**What the task requires:**
Retype every one of the records below word for word, and leave the pictures out.

**Material shown:**
┌────────

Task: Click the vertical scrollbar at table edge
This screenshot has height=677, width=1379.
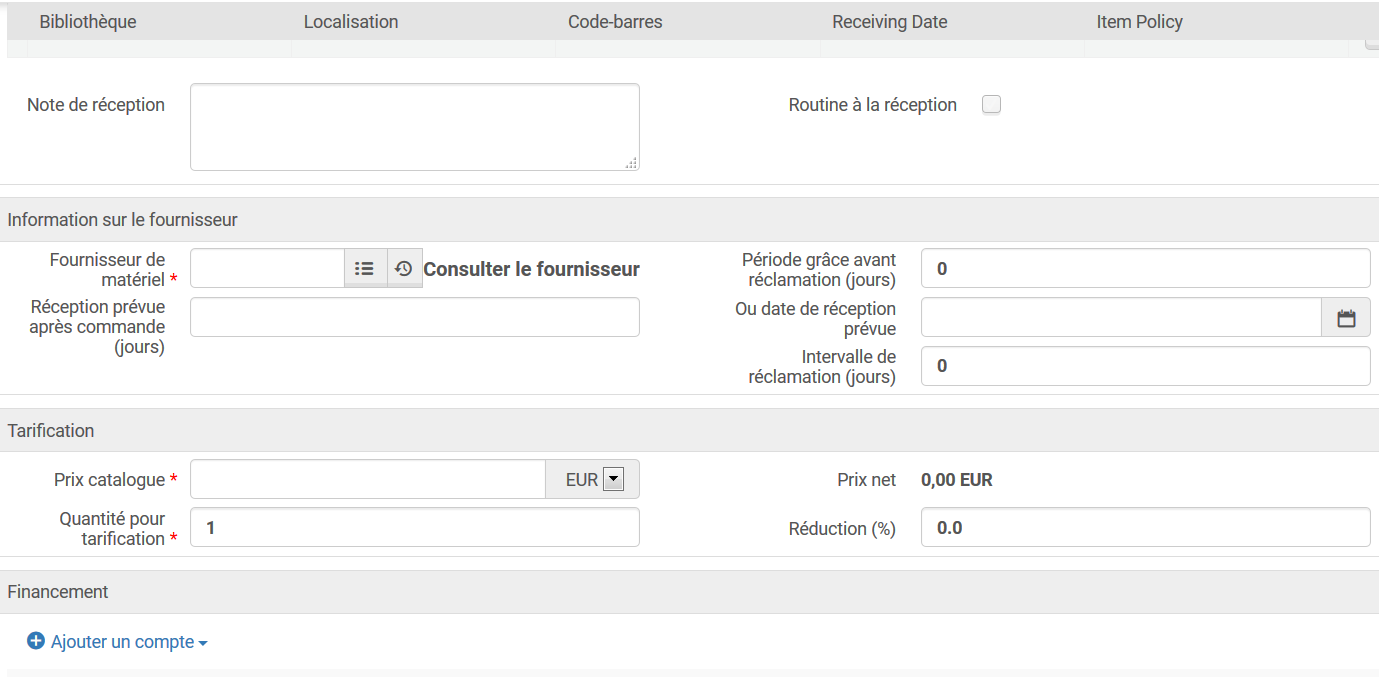Action: tap(1371, 44)
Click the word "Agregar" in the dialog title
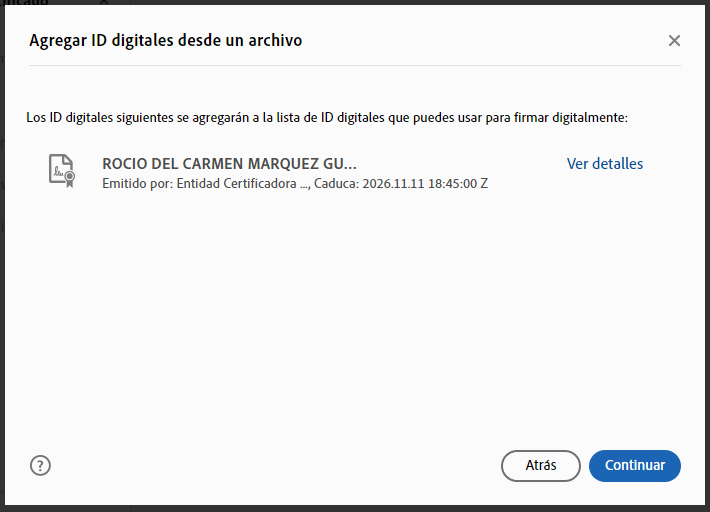This screenshot has width=710, height=512. pyautogui.click(x=56, y=41)
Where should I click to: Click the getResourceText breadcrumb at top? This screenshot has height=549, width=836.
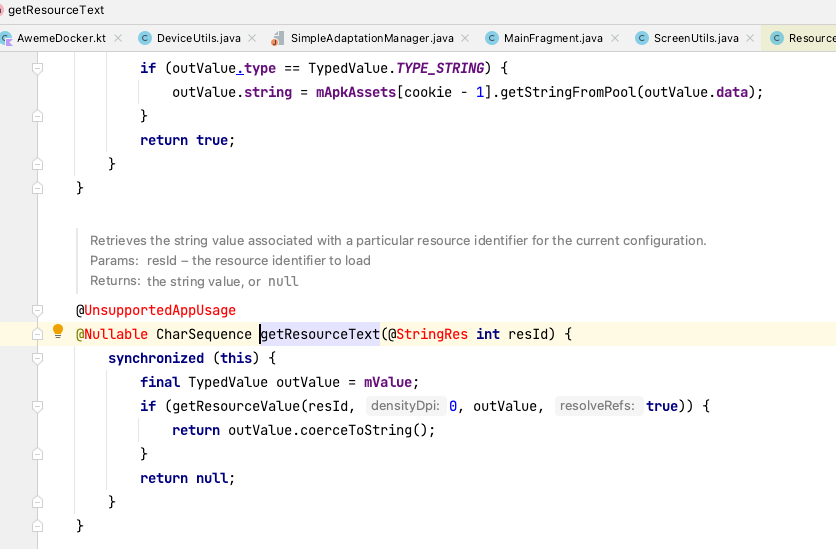click(55, 10)
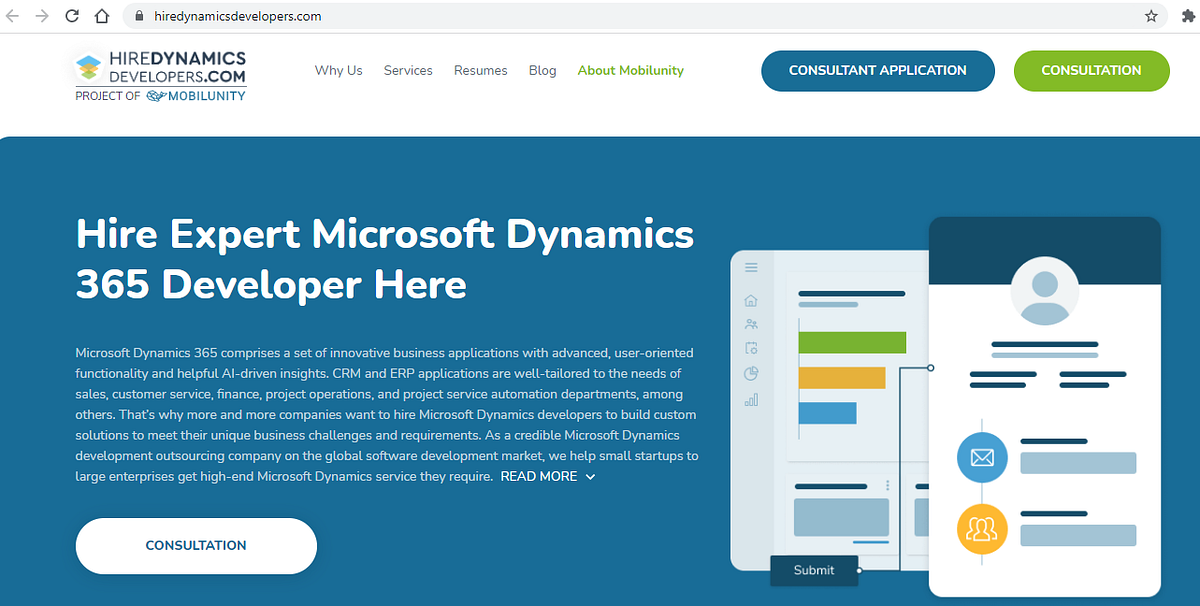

└────────

**The response:**
Task: Click the vertical scrollbar at table edge
This screenshot has height=677, width=1379.
Action: tap(1371, 44)
Click the word "Agregar" in the dialog title
This screenshot has width=710, height=512. pyautogui.click(x=56, y=41)
Where should I click to: Click the getResourceText breadcrumb at top? This screenshot has height=549, width=836.
click(55, 10)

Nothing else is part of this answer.